-- BEGIN DATA LISTING --

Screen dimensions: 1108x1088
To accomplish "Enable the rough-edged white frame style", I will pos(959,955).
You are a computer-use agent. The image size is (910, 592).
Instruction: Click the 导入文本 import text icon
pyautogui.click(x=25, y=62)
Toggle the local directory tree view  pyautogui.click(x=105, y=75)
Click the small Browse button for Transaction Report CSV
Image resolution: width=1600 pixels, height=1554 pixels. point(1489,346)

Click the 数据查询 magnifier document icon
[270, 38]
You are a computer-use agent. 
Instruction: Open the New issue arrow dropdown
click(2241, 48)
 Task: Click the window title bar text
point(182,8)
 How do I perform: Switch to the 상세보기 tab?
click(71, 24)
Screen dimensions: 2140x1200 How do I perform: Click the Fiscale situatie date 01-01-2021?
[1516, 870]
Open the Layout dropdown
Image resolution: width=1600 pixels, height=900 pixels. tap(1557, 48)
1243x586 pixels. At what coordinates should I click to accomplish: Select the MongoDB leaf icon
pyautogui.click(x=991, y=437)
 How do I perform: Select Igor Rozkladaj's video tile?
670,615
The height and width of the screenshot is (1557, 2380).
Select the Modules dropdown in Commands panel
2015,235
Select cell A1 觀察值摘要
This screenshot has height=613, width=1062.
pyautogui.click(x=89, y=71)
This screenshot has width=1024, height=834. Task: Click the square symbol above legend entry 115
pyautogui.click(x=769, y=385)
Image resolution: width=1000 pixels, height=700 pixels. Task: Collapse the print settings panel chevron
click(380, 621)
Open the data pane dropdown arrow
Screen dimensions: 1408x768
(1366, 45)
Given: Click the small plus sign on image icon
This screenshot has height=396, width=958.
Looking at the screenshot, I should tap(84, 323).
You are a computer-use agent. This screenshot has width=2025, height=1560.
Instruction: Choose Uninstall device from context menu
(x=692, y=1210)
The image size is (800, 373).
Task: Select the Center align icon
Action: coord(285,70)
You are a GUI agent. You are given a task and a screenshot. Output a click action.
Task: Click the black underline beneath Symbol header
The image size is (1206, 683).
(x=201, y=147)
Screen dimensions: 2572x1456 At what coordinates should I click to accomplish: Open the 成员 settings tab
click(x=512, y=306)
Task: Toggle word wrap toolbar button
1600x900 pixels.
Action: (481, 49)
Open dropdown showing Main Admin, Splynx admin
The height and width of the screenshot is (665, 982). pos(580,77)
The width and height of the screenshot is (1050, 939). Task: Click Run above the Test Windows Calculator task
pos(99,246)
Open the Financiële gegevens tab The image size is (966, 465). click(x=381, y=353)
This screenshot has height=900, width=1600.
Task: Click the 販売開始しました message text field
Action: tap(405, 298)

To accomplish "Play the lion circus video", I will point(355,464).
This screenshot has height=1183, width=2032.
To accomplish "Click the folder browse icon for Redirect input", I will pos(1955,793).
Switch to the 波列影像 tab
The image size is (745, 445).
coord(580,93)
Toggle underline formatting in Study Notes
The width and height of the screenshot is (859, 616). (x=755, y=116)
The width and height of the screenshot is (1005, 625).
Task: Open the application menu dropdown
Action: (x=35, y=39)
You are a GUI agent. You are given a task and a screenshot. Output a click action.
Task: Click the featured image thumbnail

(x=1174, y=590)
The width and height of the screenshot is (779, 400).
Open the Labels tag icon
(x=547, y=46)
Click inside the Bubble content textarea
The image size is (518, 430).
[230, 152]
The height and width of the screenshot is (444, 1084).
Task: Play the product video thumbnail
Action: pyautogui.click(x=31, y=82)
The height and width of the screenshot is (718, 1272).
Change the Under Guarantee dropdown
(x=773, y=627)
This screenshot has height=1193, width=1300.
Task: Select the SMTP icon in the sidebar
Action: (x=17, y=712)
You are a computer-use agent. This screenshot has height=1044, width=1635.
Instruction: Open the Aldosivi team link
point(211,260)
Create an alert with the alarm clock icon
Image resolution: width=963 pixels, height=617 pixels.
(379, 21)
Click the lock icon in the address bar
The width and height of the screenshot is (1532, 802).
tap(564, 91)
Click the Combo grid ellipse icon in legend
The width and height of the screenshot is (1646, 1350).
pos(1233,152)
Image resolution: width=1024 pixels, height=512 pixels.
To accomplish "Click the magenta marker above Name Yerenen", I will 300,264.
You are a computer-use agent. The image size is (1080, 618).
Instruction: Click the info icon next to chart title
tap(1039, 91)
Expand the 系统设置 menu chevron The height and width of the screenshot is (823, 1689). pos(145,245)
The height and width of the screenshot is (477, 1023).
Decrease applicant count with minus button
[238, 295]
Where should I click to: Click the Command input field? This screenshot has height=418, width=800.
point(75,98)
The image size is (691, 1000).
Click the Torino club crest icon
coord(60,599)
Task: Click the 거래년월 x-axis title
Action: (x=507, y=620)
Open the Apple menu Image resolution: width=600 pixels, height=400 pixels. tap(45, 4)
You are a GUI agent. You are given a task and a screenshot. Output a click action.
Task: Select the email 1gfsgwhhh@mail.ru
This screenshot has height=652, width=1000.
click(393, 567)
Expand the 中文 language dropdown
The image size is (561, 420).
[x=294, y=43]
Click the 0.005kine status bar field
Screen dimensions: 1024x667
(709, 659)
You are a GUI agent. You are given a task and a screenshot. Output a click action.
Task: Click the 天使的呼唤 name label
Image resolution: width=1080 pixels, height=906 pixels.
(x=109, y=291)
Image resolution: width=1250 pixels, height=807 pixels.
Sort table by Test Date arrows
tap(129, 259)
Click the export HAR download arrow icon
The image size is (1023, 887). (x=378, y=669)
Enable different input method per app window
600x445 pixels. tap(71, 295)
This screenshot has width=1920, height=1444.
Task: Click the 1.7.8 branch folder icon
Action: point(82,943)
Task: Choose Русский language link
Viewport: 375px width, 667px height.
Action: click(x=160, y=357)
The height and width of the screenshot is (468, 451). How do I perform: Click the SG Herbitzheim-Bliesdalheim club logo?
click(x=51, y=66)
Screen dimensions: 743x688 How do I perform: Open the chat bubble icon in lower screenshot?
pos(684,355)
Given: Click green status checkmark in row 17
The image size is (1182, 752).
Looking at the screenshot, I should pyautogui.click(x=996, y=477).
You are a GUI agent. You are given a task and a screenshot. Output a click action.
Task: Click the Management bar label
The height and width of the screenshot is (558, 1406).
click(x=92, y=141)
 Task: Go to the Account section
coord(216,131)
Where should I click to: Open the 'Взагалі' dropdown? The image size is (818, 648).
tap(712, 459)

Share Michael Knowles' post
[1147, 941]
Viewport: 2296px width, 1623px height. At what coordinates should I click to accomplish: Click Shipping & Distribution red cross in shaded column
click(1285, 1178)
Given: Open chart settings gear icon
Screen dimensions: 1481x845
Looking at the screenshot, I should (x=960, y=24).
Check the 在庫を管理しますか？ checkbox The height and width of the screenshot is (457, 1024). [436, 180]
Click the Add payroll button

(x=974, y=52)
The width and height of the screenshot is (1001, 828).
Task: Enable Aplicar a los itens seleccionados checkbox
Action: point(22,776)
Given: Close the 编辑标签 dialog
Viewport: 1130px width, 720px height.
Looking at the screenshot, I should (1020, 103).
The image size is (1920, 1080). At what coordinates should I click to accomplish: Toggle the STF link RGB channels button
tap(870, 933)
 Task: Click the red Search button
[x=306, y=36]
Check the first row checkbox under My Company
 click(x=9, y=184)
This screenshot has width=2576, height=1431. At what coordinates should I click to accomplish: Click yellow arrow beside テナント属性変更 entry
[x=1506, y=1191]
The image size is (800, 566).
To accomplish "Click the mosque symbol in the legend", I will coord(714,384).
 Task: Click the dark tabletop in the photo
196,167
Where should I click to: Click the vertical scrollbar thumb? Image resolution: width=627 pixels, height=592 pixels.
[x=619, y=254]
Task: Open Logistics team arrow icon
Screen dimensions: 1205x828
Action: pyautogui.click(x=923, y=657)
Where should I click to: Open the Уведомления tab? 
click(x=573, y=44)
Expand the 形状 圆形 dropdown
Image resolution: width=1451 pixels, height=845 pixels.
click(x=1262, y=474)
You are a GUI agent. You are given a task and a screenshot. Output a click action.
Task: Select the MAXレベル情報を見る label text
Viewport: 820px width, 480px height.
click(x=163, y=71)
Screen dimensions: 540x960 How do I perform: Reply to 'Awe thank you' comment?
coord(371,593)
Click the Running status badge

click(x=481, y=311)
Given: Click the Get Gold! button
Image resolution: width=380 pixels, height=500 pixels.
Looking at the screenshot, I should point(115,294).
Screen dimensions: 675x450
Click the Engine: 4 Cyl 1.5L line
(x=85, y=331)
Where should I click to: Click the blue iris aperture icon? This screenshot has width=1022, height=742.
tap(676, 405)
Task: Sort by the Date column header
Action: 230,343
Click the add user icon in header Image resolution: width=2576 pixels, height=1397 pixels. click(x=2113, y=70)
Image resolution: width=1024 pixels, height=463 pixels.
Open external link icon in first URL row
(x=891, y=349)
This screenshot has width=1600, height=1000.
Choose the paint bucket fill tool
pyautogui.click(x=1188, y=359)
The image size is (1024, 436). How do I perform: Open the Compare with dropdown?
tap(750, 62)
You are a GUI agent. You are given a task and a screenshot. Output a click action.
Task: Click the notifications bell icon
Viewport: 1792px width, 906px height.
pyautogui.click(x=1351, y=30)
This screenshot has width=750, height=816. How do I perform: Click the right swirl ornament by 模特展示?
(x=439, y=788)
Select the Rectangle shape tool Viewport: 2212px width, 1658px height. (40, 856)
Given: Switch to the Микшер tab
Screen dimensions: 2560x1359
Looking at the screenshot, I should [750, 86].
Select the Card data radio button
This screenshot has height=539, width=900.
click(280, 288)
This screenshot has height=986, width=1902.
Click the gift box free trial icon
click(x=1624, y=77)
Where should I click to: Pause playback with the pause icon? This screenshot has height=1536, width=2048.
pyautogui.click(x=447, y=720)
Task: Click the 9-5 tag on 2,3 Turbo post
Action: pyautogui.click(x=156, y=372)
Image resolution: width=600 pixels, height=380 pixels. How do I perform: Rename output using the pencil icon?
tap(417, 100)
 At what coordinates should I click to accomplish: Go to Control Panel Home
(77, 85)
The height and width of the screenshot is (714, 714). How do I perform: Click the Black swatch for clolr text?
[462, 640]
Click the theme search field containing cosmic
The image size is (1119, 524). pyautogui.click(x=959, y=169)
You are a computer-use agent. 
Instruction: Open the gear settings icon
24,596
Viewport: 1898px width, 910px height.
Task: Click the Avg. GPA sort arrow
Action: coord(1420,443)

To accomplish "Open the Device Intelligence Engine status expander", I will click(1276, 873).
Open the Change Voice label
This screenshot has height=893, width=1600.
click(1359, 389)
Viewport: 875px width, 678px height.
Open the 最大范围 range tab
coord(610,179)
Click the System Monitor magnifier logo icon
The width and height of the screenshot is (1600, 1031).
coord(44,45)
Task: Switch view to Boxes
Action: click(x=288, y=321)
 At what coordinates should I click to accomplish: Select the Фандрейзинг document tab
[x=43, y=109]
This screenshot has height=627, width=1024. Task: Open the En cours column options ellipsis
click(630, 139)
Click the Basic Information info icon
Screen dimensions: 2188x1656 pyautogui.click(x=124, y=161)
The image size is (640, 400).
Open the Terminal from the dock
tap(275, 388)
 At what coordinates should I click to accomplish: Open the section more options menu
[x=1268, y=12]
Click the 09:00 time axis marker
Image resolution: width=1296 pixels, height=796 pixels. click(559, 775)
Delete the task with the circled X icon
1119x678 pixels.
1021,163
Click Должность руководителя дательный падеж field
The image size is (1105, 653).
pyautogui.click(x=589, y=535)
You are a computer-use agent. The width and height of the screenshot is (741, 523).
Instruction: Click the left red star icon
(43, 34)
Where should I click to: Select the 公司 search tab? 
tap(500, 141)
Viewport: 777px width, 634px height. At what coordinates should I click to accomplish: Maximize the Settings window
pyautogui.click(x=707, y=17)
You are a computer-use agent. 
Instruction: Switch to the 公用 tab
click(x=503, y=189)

-- END DATA LISTING --

## WRITTEN REQUEST
Copy the rows between the lines holding "Select the Rectangle" and "click(x=1624, y=77)", inclusive, replacing "Card data" with "Payment data" and changing nothing else.

## COMPLETE OUTPUT
Select the Rectangle shape tool Viewport: 2212px width, 1658px height. (40, 856)
Given: Switch to the Микшер tab
Screen dimensions: 2560x1359
Looking at the screenshot, I should [750, 86].
Select the Payment data radio button
This screenshot has height=539, width=900.
click(280, 288)
This screenshot has height=986, width=1902.
Click the gift box free trial icon
click(x=1624, y=77)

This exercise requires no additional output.